MAUD – Sympa… Mais c’est vrai qu’une robe comme ça, ce n’est pas évident à porter
TONY – Ouais, comme le prénom de votre mari
MAUD – Il ne s’en est jamais plaint
TONY (regardant attentivement la robe) – Je crois savoir à qui elle est
MAUD – Vous m’intéressez
TONY – Eh oh ! Doucement ! Vous n’êtes pas du tout mon genre
MAUD – Je vous rassure : vous non plus
TONY (sentant la robe) – Ouais : je suis quasiment sûr que c’est ma robe
MAUD – Tiens donc ! Désolée pour vous, mais elle ne va pas mieux à vous qu’à moi
TONY – Eh oh ! J’suis pas une gonzesse
MAUD – Vous me l’avez déjà dit
TONY – Quand je dis ma robe, c’est sa robe
MAUD – Vous faites dans le possessif dites donc
TONY – Ouais, j’suis possessif, et alors ?
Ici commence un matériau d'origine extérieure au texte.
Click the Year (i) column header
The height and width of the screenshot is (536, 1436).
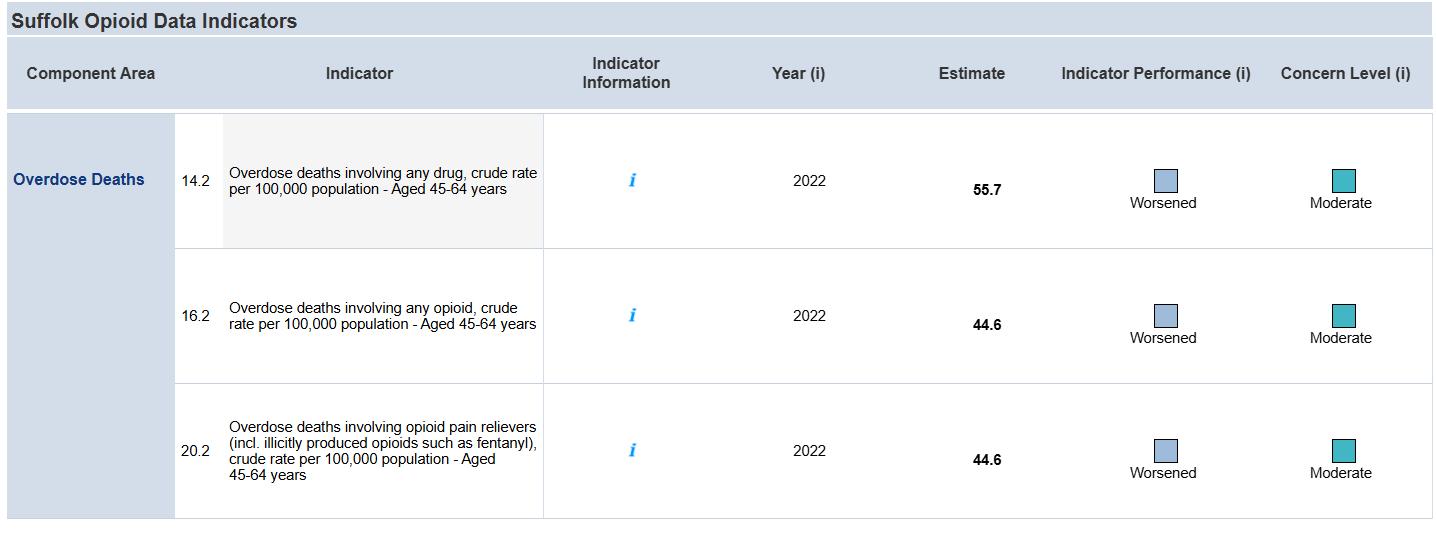[798, 73]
MAUD – Ne vous fâchez pas !
TONY – Avec les dames, rarement
MAUD – C’est heureux
TONY – Quand je dis ma robe, c’est sa robe, enfin celle que je lui ai achetée
MAUD – Vu le peu de tissu, vous n’avez pas dû trop dépenser
TONY – Détrompez-vous : c’est de la marque… Elle m’a coûté un bras
MAUD – Si ça lui fait de belles jambes
TONY – Ah ça ! Les jambes de Bérénice, c’est quelque chose… Un mètre des pieds au…
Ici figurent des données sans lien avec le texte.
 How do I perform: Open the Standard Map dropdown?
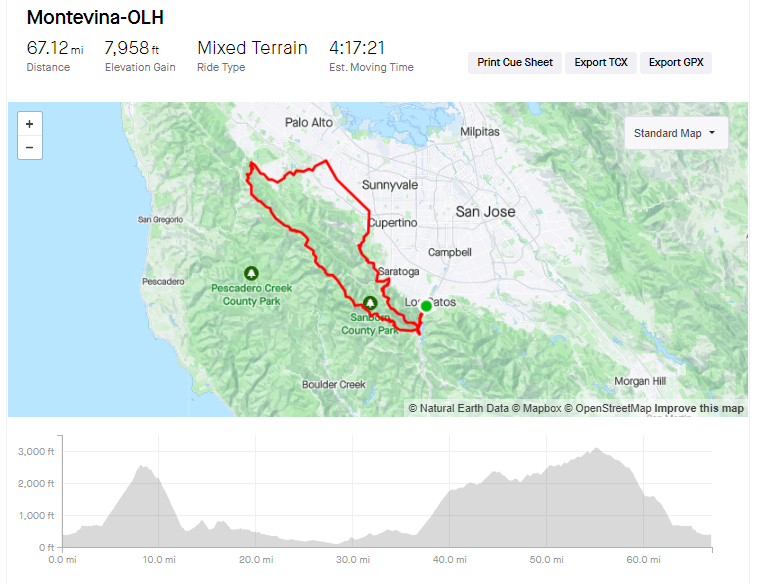click(676, 133)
MAUD (le coupant) – Oui oui… (Réalisant.) Bérénice vous dites ?
TONY – Ouais, Bérénice… Je suis son mec
MAUD – Tiens donc !
TONY – Mais qu’est-ce que sa robe fait là ?
MAUD – C’est vrai qu’elle serait mieux dans le dressing… Très demandé en ce moment
TONY – Je voulais dire dans cette baraque
MAUD – Je rigolais
TONY – Moi pas
MAUD – J’en ai l’impression
TONY – Elle devait passer la soirée chez sa mère
MAUD – Ce n’est pas moi
TONY – Non : elle fait beaucoup plus jeune
MAUD – C’est agréable
TONY – Alors : qu’est-ce qu’elle fabrique ici ?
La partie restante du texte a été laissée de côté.